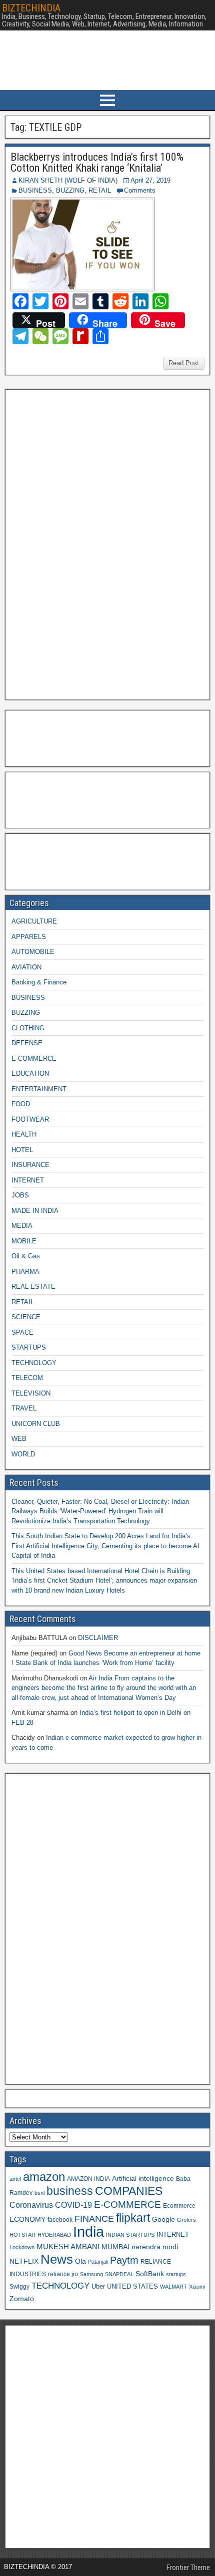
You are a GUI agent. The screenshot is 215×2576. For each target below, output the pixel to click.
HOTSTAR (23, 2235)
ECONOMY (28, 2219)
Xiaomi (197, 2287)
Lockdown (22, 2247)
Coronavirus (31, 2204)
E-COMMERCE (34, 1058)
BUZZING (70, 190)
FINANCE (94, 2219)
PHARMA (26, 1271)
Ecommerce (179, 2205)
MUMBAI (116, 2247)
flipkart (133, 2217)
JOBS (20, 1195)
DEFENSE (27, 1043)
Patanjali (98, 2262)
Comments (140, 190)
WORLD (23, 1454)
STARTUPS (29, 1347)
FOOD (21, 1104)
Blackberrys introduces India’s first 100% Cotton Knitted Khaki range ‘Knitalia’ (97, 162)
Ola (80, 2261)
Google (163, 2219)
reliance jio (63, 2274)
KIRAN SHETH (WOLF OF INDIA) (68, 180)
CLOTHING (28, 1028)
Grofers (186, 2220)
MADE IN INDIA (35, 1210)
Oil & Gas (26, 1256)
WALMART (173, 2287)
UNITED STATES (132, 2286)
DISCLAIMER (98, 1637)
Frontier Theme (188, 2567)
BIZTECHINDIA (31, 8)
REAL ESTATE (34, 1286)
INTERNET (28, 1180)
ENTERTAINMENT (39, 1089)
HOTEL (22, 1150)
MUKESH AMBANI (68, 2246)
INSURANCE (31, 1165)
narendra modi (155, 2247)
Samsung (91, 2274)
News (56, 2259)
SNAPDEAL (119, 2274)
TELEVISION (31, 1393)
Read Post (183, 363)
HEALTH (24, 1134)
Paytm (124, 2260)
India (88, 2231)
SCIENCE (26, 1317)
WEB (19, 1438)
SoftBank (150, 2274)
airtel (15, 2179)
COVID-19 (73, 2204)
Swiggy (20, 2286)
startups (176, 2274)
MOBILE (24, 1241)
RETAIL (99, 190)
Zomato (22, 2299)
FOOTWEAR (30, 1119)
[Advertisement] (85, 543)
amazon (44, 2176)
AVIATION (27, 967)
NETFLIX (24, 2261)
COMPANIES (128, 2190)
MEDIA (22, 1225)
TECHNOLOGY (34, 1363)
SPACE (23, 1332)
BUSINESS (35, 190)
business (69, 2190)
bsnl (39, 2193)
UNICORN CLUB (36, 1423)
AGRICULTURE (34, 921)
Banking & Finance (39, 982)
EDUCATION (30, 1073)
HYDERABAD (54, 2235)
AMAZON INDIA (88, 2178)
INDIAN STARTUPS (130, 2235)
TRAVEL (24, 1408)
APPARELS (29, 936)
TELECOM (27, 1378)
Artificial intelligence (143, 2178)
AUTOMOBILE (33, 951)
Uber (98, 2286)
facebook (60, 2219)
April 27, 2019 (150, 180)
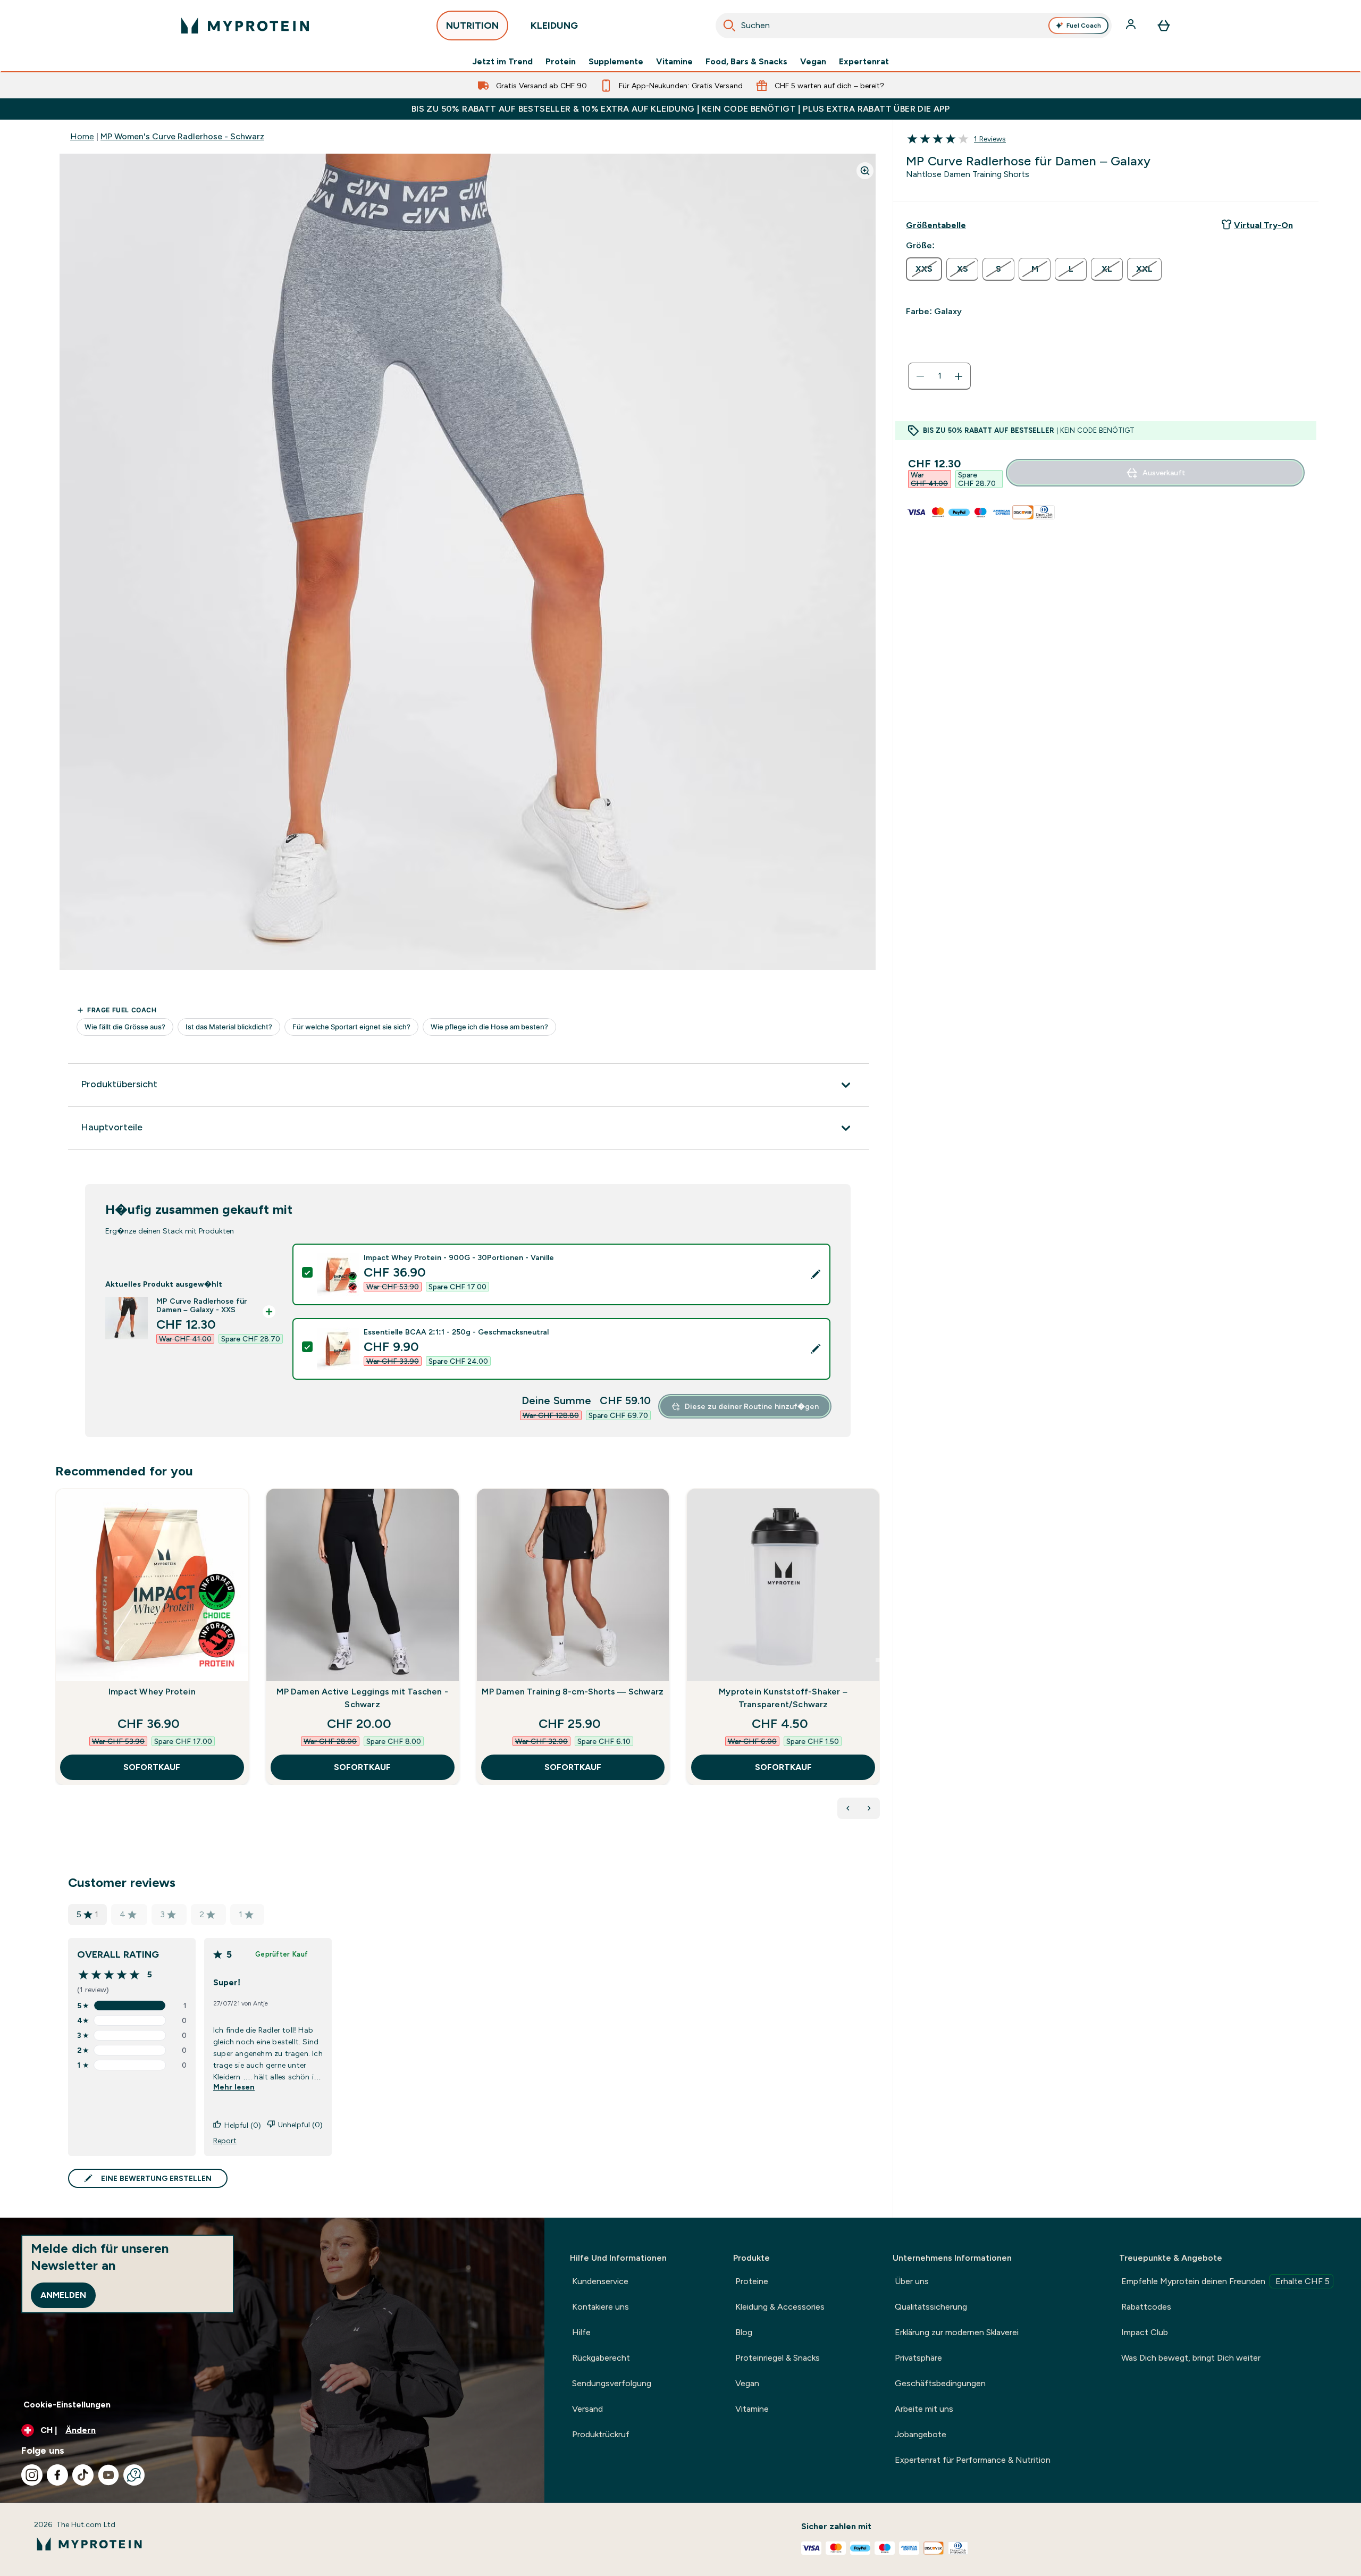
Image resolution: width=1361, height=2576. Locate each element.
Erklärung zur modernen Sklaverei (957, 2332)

* * *

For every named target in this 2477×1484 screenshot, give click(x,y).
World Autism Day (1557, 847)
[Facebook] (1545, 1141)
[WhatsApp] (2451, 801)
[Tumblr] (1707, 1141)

* * *

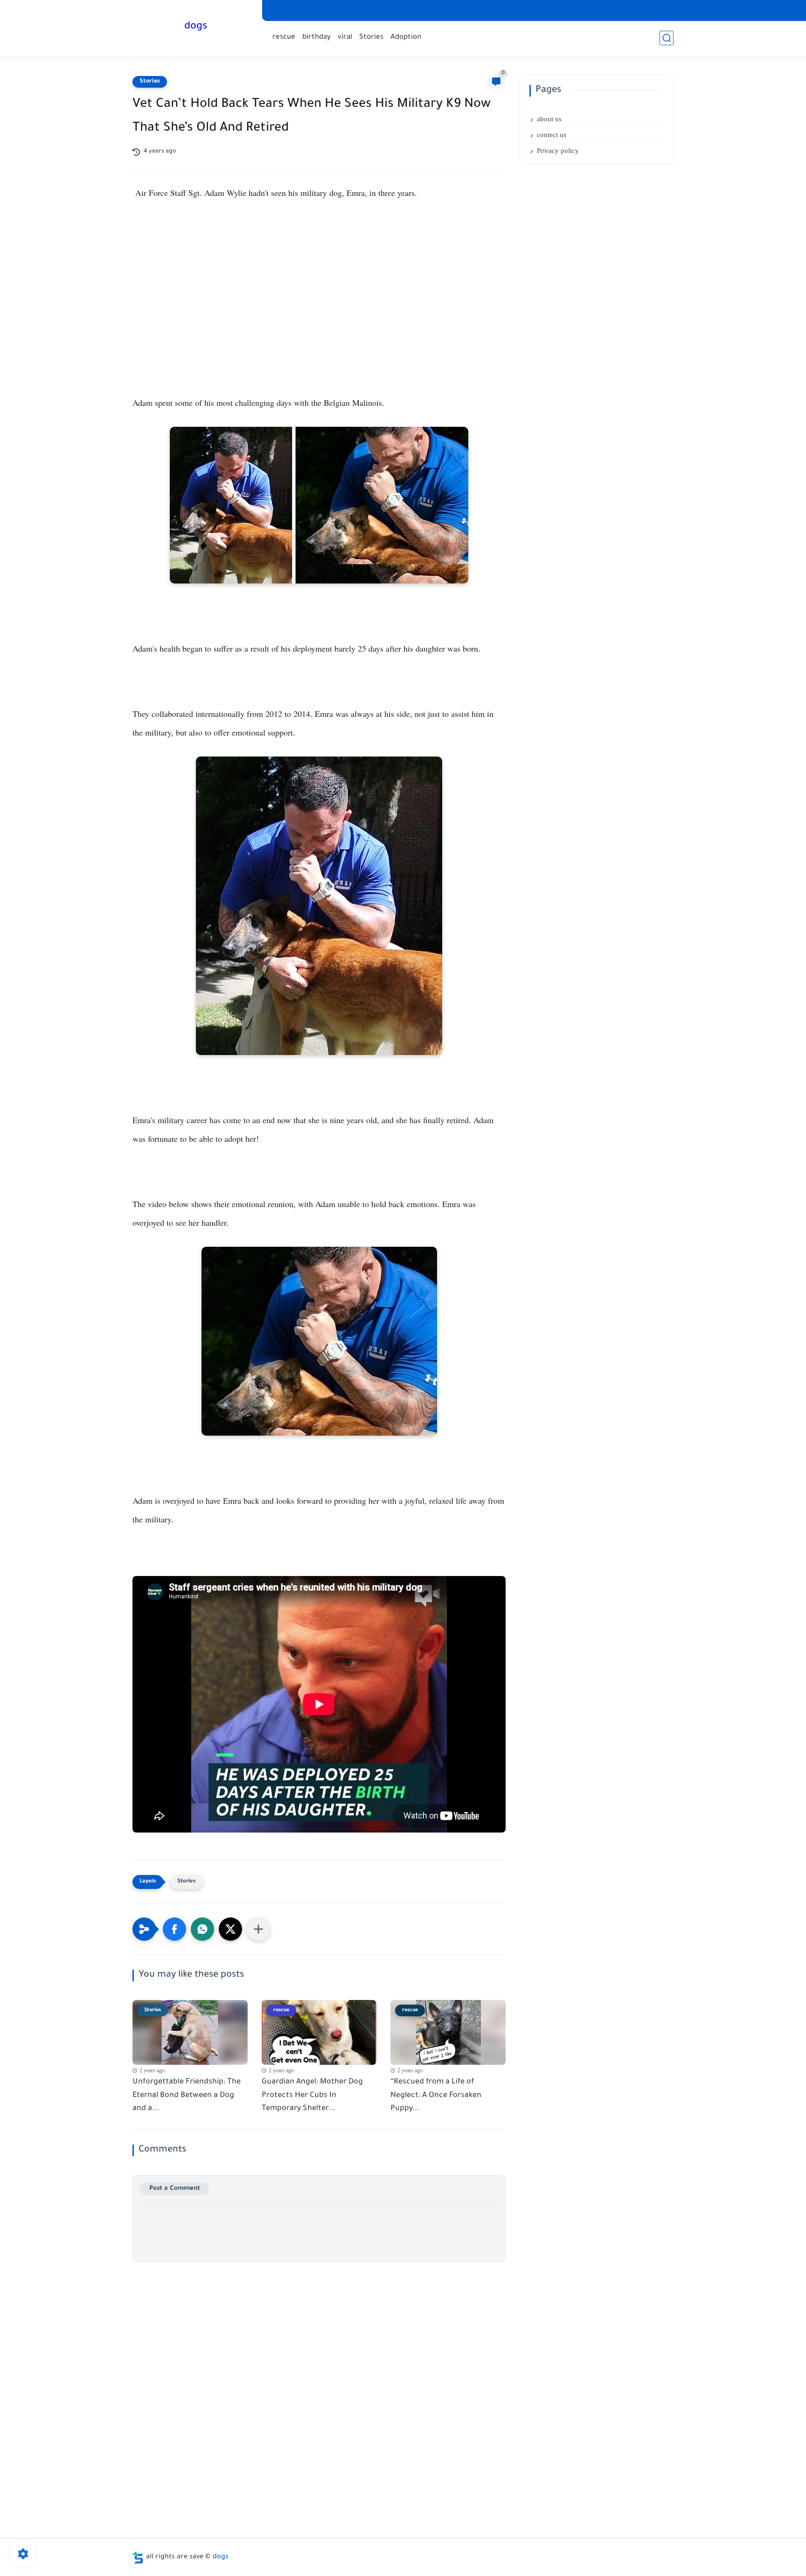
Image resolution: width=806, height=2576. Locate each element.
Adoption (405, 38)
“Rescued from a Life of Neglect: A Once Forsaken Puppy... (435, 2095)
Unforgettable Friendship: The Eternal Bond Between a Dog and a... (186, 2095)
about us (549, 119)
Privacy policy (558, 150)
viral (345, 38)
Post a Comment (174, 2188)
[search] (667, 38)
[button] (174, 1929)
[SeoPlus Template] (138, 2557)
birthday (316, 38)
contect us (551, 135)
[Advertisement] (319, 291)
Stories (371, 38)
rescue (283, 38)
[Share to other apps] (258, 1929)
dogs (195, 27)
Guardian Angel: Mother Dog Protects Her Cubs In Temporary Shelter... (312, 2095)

■ **Task**: What you give back must be the stretch above, starting at the line with "FOOD (21, 1104)" and ending at the line with "NETFLIX (24, 2261)", copied exactly.

■ **Task result**:
FOOD (21, 1104)
Blackberrys introduces India’s first 100% Cotton Knitted Khaki range ‘Knitalia’ (97, 162)
Ola (80, 2261)
Google (163, 2219)
reliance jio (63, 2274)
KIRAN SHETH (WOLF OF INDIA) (68, 180)
CLOTHING (28, 1028)
Grofers (186, 2220)
MADE IN INDIA (35, 1210)
Oil & Gas (26, 1256)
WALMART (173, 2287)
UNITED STATES (132, 2286)
DISCLAIMER (98, 1637)
Frontier Theme (188, 2567)
BIZTECHINDIA (31, 8)
REAL ESTATE (34, 1286)
INTERNET (28, 1180)
ENTERTAINMENT (39, 1089)
HOTEL (22, 1150)
MUKESH AMBANI (68, 2246)
INSURANCE (31, 1165)
narendra modi (155, 2247)
Samsung (91, 2274)
News (56, 2259)
SNAPDEAL (119, 2274)
TELEVISION (31, 1393)
Read Post (183, 363)
HEALTH (24, 1134)
Paytm (124, 2260)
India (88, 2231)
SCIENCE (26, 1317)
WEB (19, 1438)
SoftBank (150, 2274)
airtel (15, 2179)
COVID-19 (73, 2204)
Swiggy (20, 2286)
startups (176, 2274)
MOBILE (24, 1241)
RETAIL (99, 190)
Zomato (22, 2299)
FOOTWEAR (30, 1119)
[Advertisement] (85, 543)
amazon (44, 2176)
AVIATION (27, 967)
NETFLIX (24, 2261)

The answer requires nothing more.